Well I found this table: http://www.nature.com/npp/journal/v25/n5/fig_tab/1395704t1.html

It shows that the amount of dopamine D2 receptor blockade is dose dependent. Someone like me, who weighs about 125 lbs, would need to take 285 mg of Seroquel in order to get perhaps 50% of the receptors bound.

And then Seroquel is bound for such a short time and easily replaced by dopamine- so I guess this probably wouldn't be such a great drug for my idea. I cannot tolerate much more than 100 mg/day of Seroquel.

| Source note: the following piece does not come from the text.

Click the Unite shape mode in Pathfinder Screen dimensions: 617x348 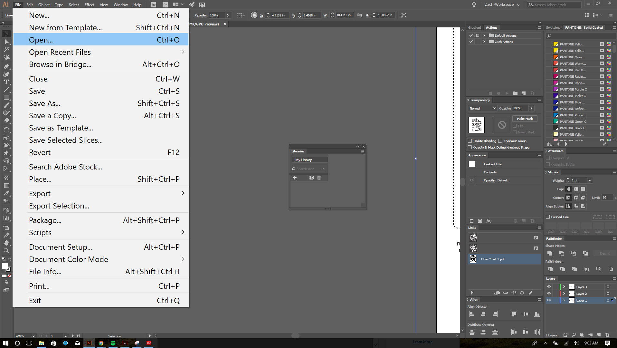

But it would be interesting if there were any studies or anyone willing to try it.
 
Pharmacokinetics is still a little arcane to me, but is bioavailability similar in rats and humans for any given substance?

This will all just be speculation and anecdote without access to PET scanners and radioactive tracers and fluorescent proteins. I can't find any studies of staggered administration of D2 antagonists and amphetamine: all the studies seem to involve co-administration, and at incredibly toxic levels, and on rats or swine.

All the companies that have patented atypical antipsychotics are in a horse-race to get their particular formulations approved for every major psychiatric disorder (many of which have no psychotic component), and the phrase that keeps popping up in the medical literature is, "The mechanism of action is unknown." I want to talk someone into doing technology-aided human studies to test for optimization of the more-promising drug combos. If you chart, as functions of time, the concentrations and distribution volumes of receptors and ligands, then a little calculus is all you need to get exact answers to these types of questions.
 
Now that I take 40mg of Geodon 2x a day, I don't feel any type of euphoria if I drink, smoke green, or take adderall, which is a good thing because I am feeling "normal" again and not talking to the tv sorda speak (LOL!) I mean, I wasn't that crazy before it BUT now feeling like I am turning into a normie. Just annoying when I want to feel a little side buzz, NOT HAPPENING. I guess, next time I want to feel "chill and euphoria" I won' t take my Geodon, I had no idea it was a BLOCKER. But hey, aint complaining, I used to get way "too toasted" in the past......guess, its time for me to grow up and get healthy so the benefits are worth it. No longer bipolar maniac.